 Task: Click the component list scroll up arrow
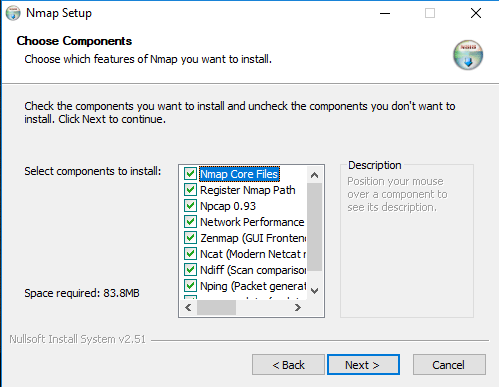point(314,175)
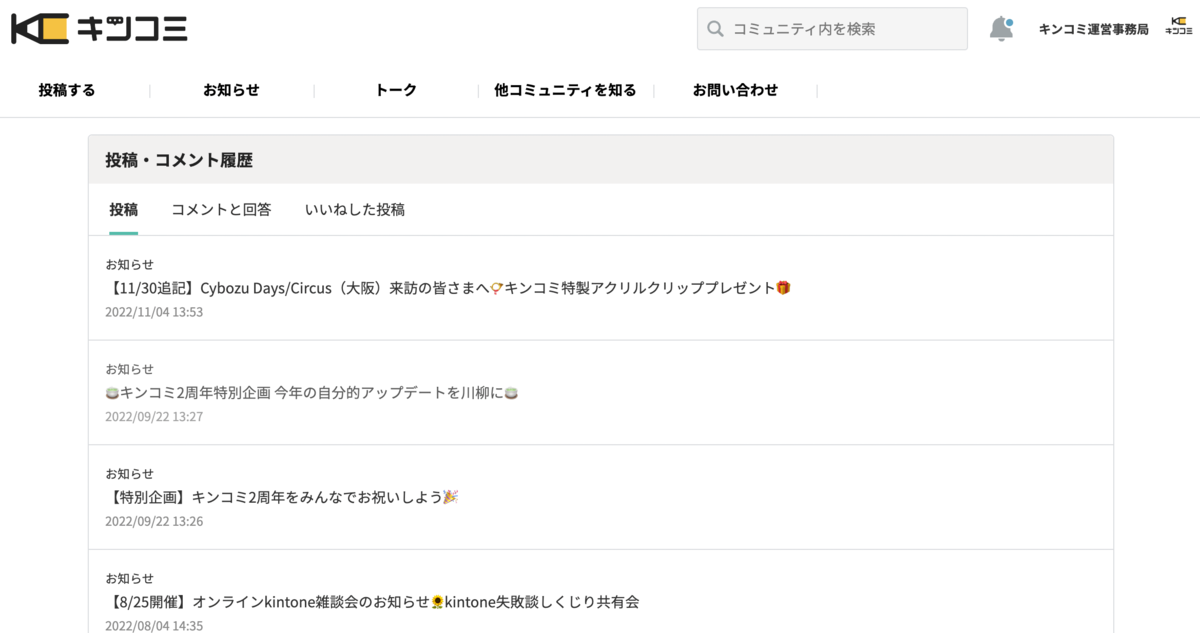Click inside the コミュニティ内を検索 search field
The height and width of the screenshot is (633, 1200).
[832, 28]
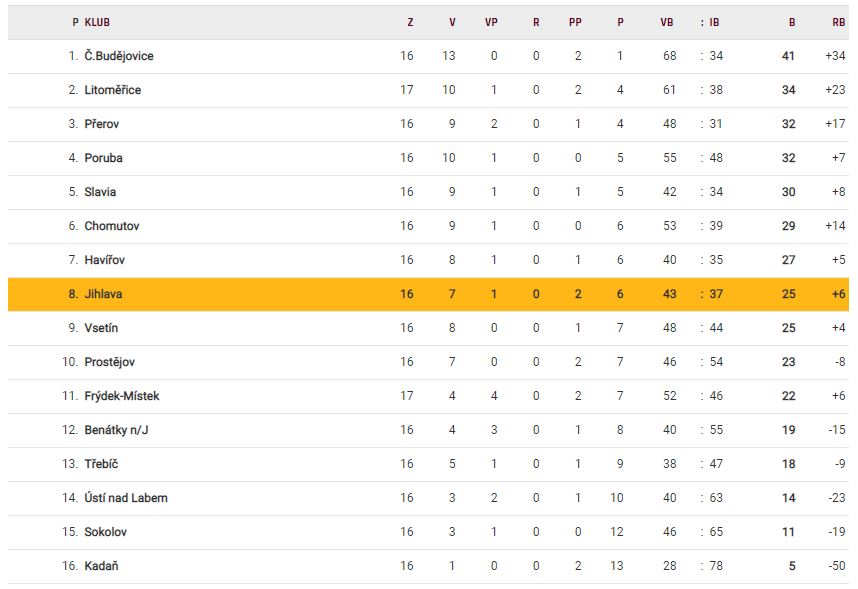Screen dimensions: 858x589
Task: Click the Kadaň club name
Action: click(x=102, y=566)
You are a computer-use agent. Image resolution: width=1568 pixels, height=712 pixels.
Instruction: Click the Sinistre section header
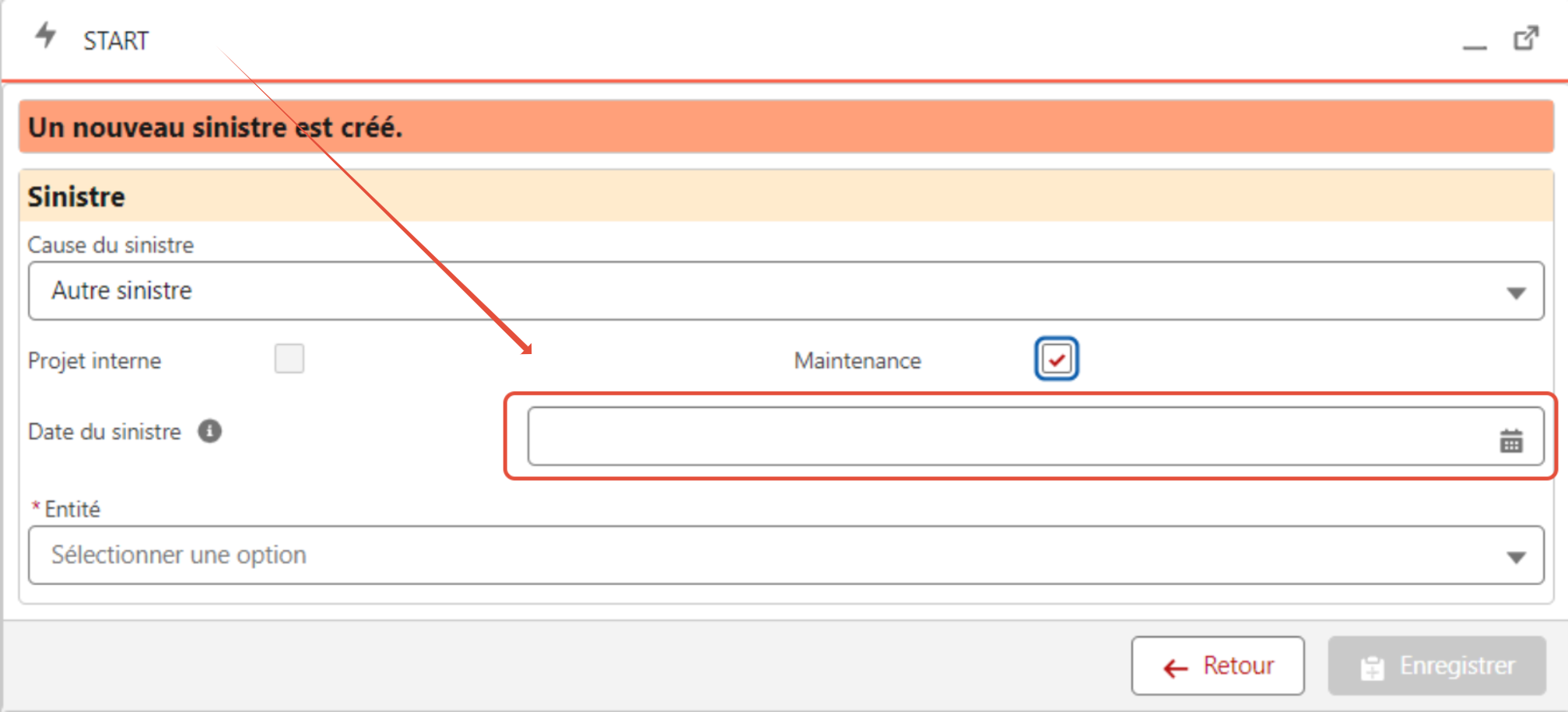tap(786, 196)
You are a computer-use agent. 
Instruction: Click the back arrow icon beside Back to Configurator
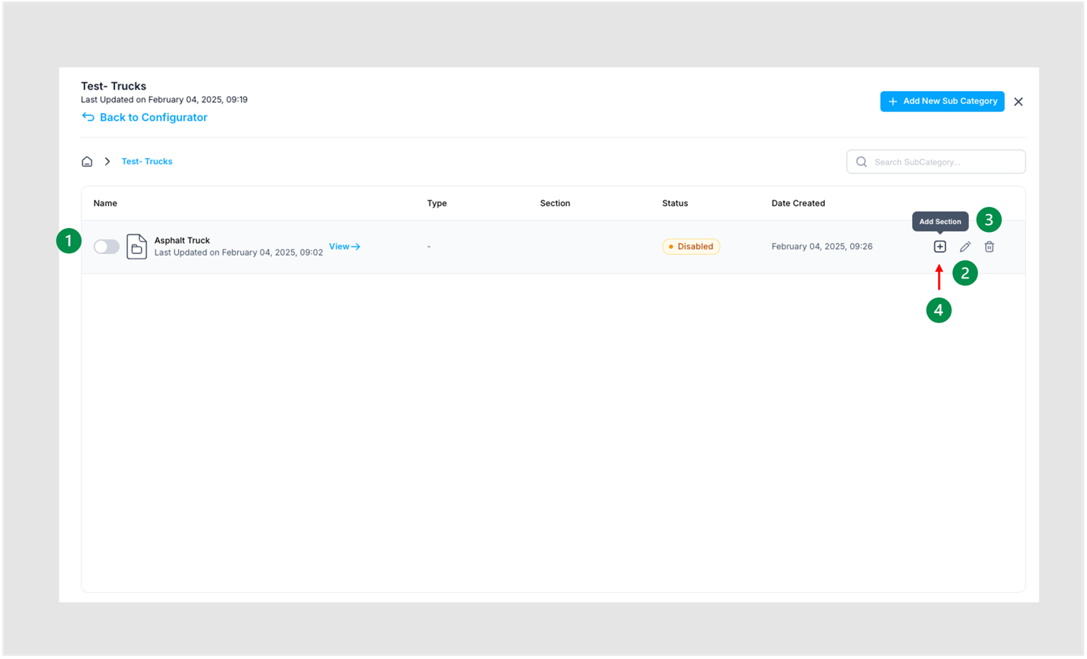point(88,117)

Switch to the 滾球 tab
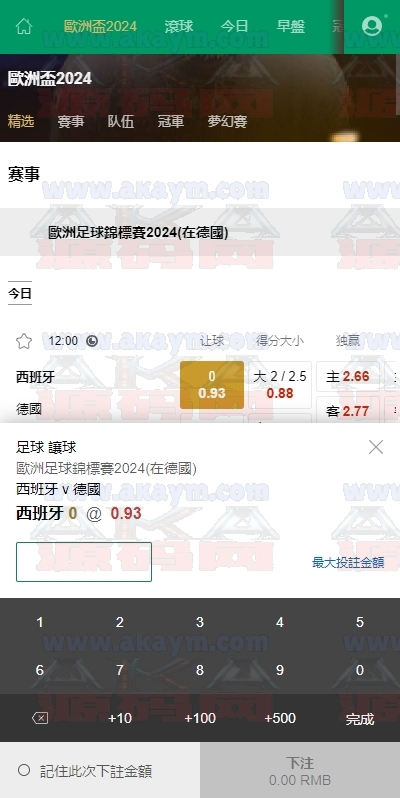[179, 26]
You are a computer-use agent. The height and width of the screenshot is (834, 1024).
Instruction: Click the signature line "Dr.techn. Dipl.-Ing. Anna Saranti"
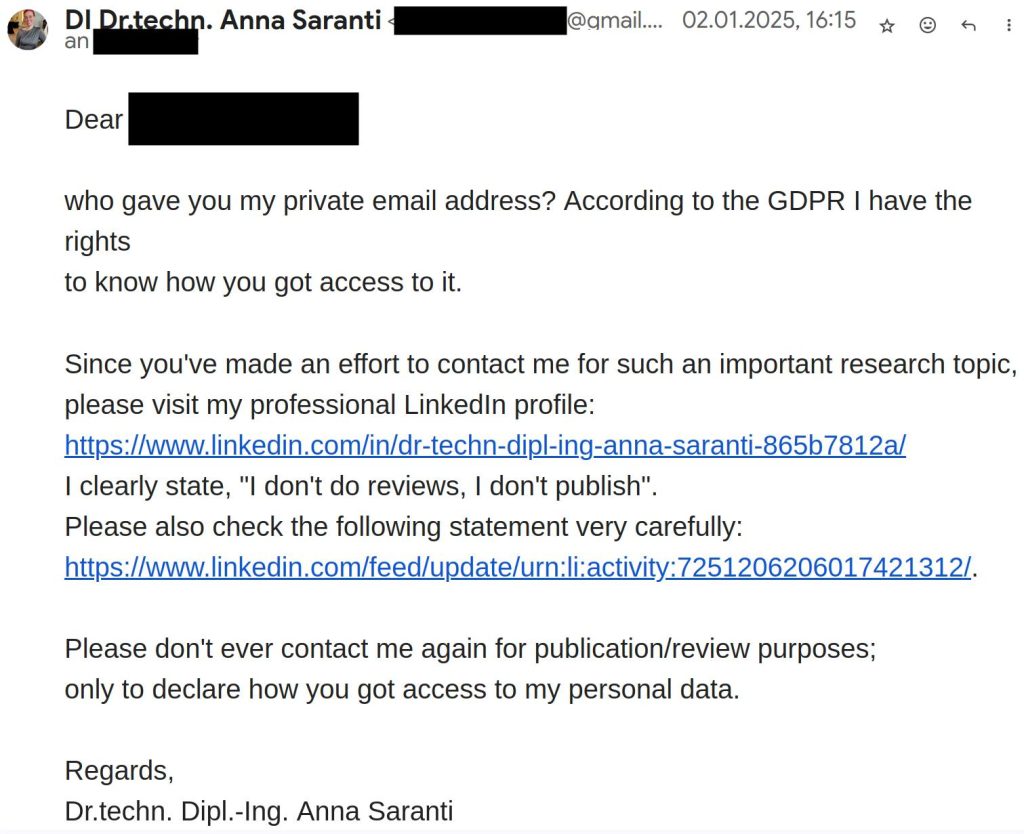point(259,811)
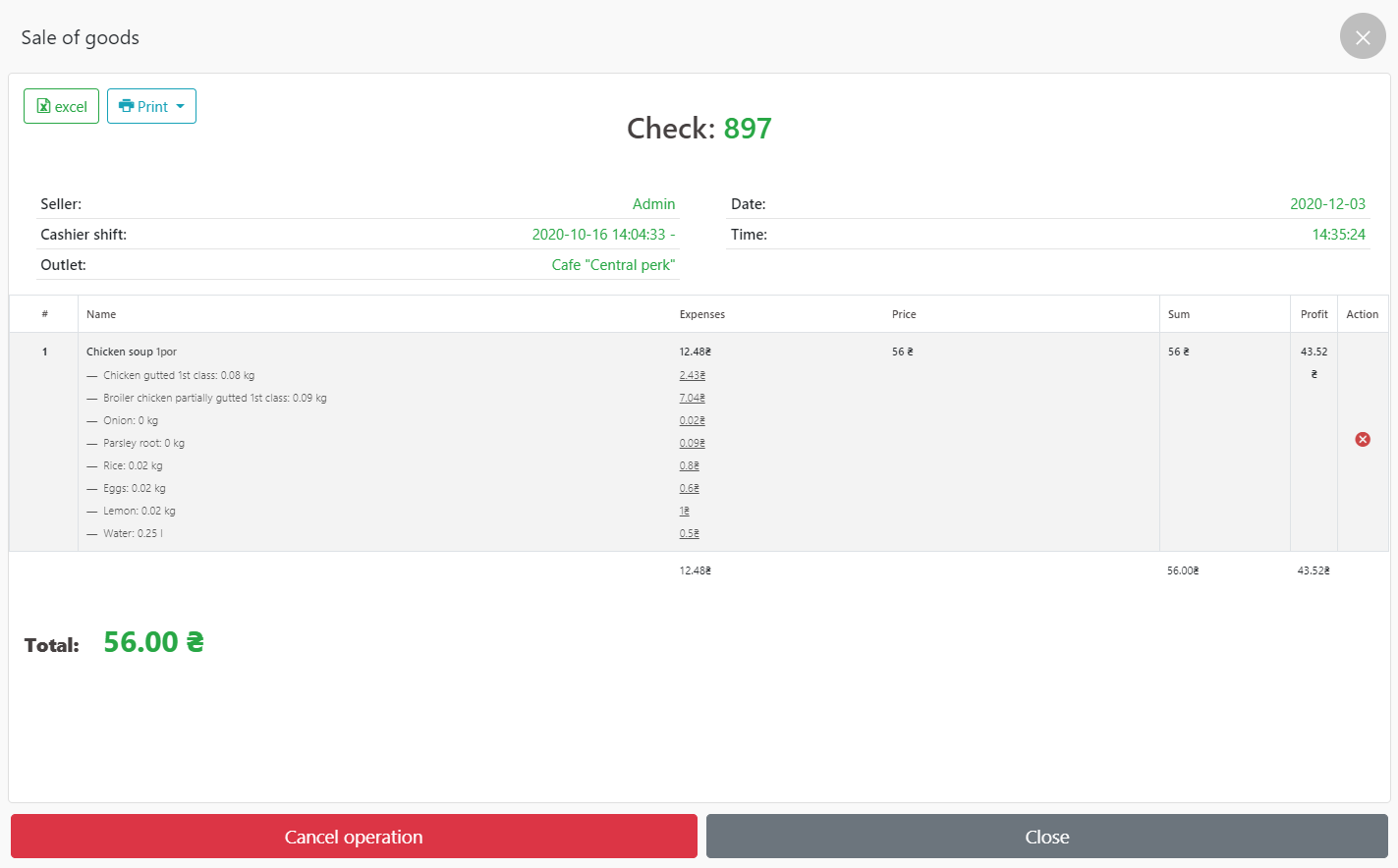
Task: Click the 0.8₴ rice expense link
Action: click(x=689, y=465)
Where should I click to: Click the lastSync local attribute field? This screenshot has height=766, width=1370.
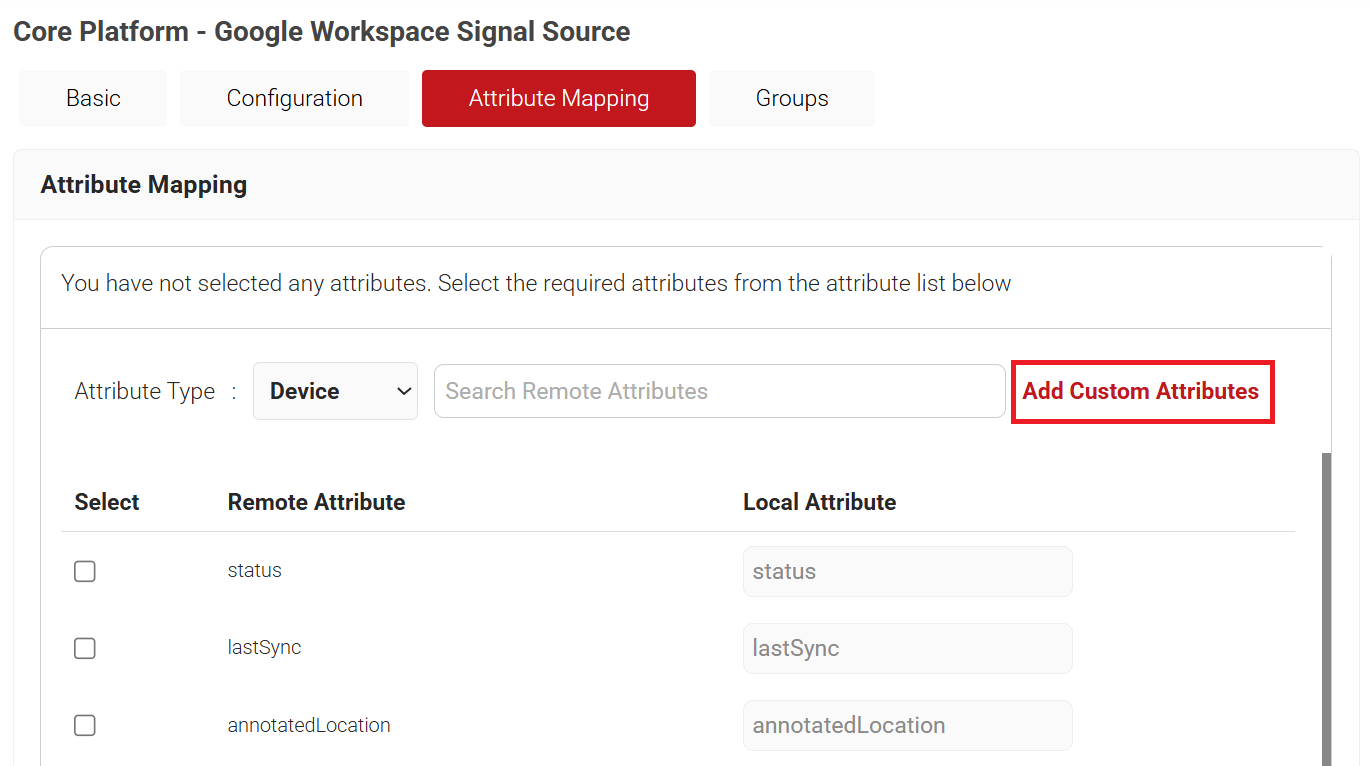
+++
Substitute "Command" for "Instruction" throughout the listing above, and write out the whole listing again with nothing else changed and the pictures omitted.

▶ **THE COMPLETED TASK**
 Task: Click the component list scroll up arrow
point(314,175)
Click inside the コミュニティ内を検索 search field
The height and width of the screenshot is (633, 1200).
[832, 28]
Screen dimensions: 858x589
Task: Click the Kadaň club name
Action: click(x=102, y=566)
You are a computer-use agent. Image resolution: width=1568 pixels, height=712 pixels.
Command: Click the Sinistre section header
tap(786, 196)
You are a computer-use agent. 
Command: Click the back arrow icon beside Back to Configurator
point(88,117)

Switch to the 滾球 tab
[179, 26]
You are a computer-use agent. The height and width of the screenshot is (834, 1024).
Command: Click the signature line "Dr.techn. Dipl.-Ing. Anna Saranti"
point(259,811)
Task: Click the 0.8₴ rice expense link
Action: click(x=689, y=465)
Where should I click to: Click the lastSync local attribute field? This screenshot has height=766, width=1370.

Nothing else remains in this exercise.